I confess to a tiny bit of pride when Evie broke her right collar bone. I knew what to do. She’d broken her left one a year earlier.
In parenting, one is rarely so fortunate. I know, it sounds coldhearted to talk about a repeated injury as a fortuitous event, but parenting rarely affords the opportunity to use what you’ve learned.
At Evie’s 8th grade graduation this week, her Head of School, Cathy Hunter, said,
“We figure out how to be effective with infants right about when they become toddlers; how to shepherd our children through primary school when they are careening toward adolescence. We’re often discovering some essential truth about ourselves or our children just a little after the insight would have been really useful.”

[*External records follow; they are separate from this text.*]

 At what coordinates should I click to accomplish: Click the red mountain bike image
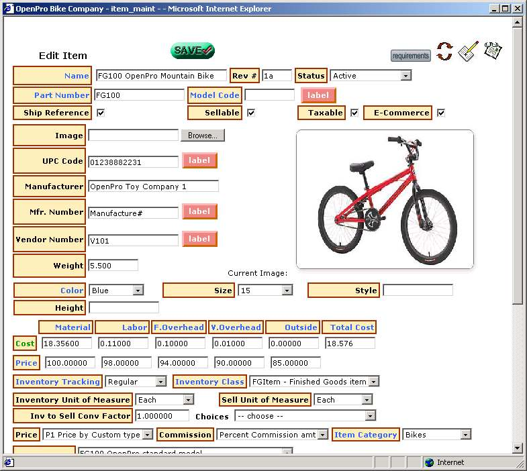coord(385,199)
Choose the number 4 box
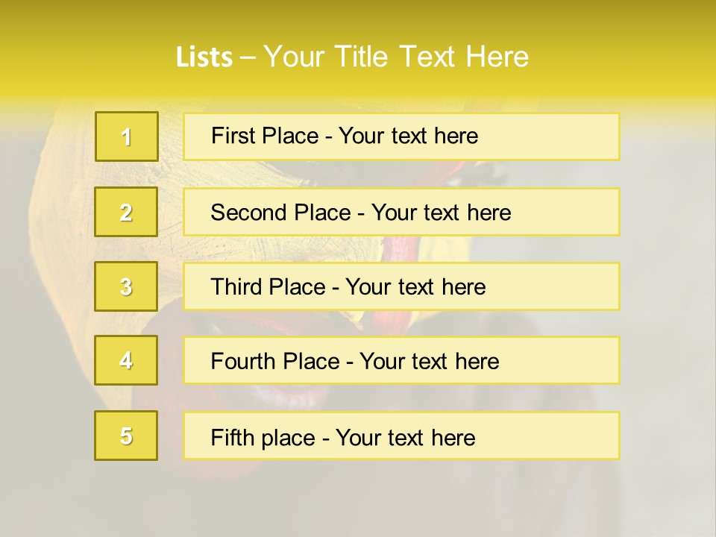Viewport: 716px width, 537px height. click(127, 360)
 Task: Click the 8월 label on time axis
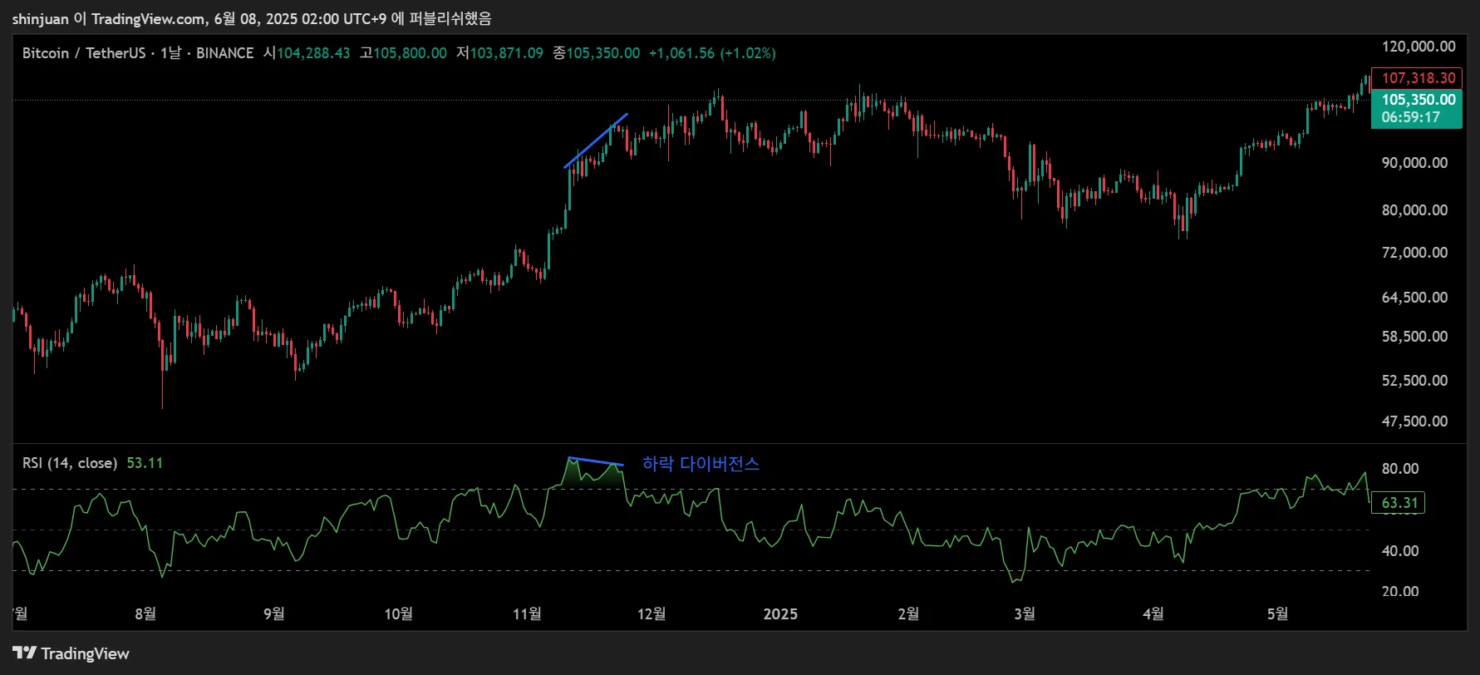coord(145,613)
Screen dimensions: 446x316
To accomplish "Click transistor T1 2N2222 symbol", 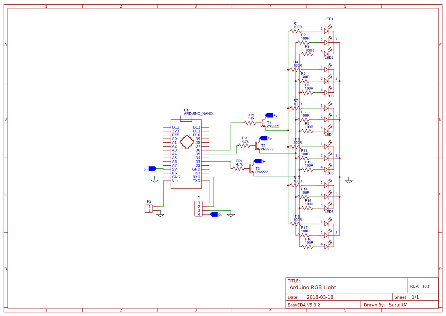I will (263, 122).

As a parent of two children, I would have thought the expertise from Bryce would have helped with Evie. But other than the truly generic, (diaper rash, teething, skinned knees, the miracle of Ibuprofen) they had the gall to be complete individuals whose parenting required genuinely unique skills. Bryce’s complete apathy for choral singing did little to prepare me for Evie’s passion for it. His model-worthy teeth left me shocked at her glaring need for orthodontia.
At age two Bryce tore a paper towel into one-inch pieces and put them into a salad spinner. I was confused. He calmly explained, “Mommy, I’m making a model of a molecule. These are the electrons spinning around.”
I knew I was parenting a one-of-a-kind kid.
Teaching is different. Teaching is better. It gives me a chance to use what I’ve learned. What I’ve become an expert in. It’s as if I get the chance to help every student through their broken collar bone, their molecule modeling, their need for orthodontia.
It might be a floppy fifth finger, an unstable sense of rhythm, a wild case of ADD, but as I venture bravely through middle-age, I love getting to do things over again. And again.